▸ **Rows from a dataset**:
——
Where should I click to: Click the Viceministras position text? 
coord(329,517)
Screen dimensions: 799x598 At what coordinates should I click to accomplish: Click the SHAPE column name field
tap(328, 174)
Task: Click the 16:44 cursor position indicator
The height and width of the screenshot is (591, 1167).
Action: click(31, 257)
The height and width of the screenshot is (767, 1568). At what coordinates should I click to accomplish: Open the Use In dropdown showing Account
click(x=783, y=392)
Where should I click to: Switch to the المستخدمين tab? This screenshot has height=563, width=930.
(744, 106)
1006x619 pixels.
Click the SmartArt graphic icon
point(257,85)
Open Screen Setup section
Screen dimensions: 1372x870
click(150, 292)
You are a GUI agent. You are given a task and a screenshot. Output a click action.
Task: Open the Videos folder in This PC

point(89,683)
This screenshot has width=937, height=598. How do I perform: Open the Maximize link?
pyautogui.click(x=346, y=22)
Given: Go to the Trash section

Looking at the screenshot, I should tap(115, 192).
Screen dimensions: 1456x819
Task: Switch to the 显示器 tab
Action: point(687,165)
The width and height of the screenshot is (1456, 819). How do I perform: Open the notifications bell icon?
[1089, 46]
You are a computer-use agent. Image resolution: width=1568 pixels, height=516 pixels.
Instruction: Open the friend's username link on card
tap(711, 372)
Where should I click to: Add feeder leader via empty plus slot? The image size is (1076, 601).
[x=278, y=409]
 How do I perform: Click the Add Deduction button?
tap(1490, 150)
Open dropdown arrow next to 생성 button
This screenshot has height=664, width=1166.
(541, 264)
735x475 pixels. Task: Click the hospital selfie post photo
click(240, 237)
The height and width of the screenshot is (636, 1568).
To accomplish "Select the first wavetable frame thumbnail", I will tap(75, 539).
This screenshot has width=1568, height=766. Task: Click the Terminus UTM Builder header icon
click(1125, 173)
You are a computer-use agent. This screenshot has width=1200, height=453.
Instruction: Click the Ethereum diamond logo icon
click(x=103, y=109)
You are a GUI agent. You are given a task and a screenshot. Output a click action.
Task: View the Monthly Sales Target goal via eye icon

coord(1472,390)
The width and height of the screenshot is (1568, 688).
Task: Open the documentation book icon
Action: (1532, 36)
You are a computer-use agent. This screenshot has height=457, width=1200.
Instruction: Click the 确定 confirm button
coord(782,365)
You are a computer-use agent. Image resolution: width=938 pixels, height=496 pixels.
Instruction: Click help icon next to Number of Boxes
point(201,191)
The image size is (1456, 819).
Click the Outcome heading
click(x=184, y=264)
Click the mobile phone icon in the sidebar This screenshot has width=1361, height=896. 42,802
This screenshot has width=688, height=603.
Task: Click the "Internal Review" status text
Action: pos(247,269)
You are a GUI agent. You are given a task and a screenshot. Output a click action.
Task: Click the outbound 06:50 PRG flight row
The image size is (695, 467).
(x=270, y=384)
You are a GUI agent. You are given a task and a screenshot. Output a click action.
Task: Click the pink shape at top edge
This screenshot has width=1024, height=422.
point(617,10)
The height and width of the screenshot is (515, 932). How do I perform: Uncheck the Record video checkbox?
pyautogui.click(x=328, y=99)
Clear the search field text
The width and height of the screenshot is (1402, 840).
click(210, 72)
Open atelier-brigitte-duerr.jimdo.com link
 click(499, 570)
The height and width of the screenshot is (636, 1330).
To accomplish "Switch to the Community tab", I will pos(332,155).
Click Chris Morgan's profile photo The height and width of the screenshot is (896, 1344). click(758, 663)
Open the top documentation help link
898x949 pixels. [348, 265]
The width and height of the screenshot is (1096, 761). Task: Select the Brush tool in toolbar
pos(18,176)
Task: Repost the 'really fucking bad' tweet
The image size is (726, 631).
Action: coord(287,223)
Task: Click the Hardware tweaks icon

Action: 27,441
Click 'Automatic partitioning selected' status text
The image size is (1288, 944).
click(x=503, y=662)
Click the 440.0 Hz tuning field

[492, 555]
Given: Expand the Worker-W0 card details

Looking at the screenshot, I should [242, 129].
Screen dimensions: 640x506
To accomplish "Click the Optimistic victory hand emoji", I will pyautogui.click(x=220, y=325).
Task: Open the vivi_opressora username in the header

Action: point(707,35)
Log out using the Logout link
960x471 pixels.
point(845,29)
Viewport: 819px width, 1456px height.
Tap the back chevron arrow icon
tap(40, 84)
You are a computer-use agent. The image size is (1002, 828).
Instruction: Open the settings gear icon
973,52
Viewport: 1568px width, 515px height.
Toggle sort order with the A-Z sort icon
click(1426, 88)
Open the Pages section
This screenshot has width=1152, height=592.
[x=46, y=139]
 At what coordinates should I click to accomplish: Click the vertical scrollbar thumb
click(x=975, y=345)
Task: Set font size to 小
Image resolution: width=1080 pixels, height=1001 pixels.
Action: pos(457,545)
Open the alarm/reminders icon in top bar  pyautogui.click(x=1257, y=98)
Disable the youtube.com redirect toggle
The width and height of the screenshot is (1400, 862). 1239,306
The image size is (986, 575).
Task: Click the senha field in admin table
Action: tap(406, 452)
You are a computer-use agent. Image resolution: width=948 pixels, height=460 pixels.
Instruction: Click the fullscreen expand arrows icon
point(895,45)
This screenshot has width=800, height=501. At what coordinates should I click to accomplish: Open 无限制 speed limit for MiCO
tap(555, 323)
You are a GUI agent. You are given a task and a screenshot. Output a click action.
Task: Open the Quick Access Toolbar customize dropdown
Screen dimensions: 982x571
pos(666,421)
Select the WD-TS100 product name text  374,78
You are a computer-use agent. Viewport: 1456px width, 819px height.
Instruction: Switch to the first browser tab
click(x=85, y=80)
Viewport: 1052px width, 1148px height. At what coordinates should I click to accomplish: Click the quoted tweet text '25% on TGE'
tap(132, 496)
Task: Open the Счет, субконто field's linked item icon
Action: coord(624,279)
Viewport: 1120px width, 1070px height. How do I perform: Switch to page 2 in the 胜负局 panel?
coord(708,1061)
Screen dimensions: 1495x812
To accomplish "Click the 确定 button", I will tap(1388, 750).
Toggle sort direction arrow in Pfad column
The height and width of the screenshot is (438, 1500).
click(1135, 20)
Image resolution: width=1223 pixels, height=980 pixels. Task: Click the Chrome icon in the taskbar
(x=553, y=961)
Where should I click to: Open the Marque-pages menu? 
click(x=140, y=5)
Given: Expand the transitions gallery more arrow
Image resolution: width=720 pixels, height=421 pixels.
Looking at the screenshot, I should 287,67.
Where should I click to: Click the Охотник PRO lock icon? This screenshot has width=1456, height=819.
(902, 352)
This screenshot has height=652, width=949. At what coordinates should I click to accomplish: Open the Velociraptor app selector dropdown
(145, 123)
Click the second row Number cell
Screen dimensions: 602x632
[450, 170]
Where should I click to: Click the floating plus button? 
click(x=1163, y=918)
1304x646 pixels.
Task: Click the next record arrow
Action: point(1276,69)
——
Can you write out again the rows from the very first line through the line that contains "Action: click(31, 257)", without changing anything?

Where should I click to: Click the Viceministras position text? 
coord(329,517)
Screen dimensions: 799x598 At what coordinates should I click to accomplish: Click the SHAPE column name field
tap(328, 174)
Task: Click the 16:44 cursor position indicator
The height and width of the screenshot is (591, 1167).
Action: click(31, 257)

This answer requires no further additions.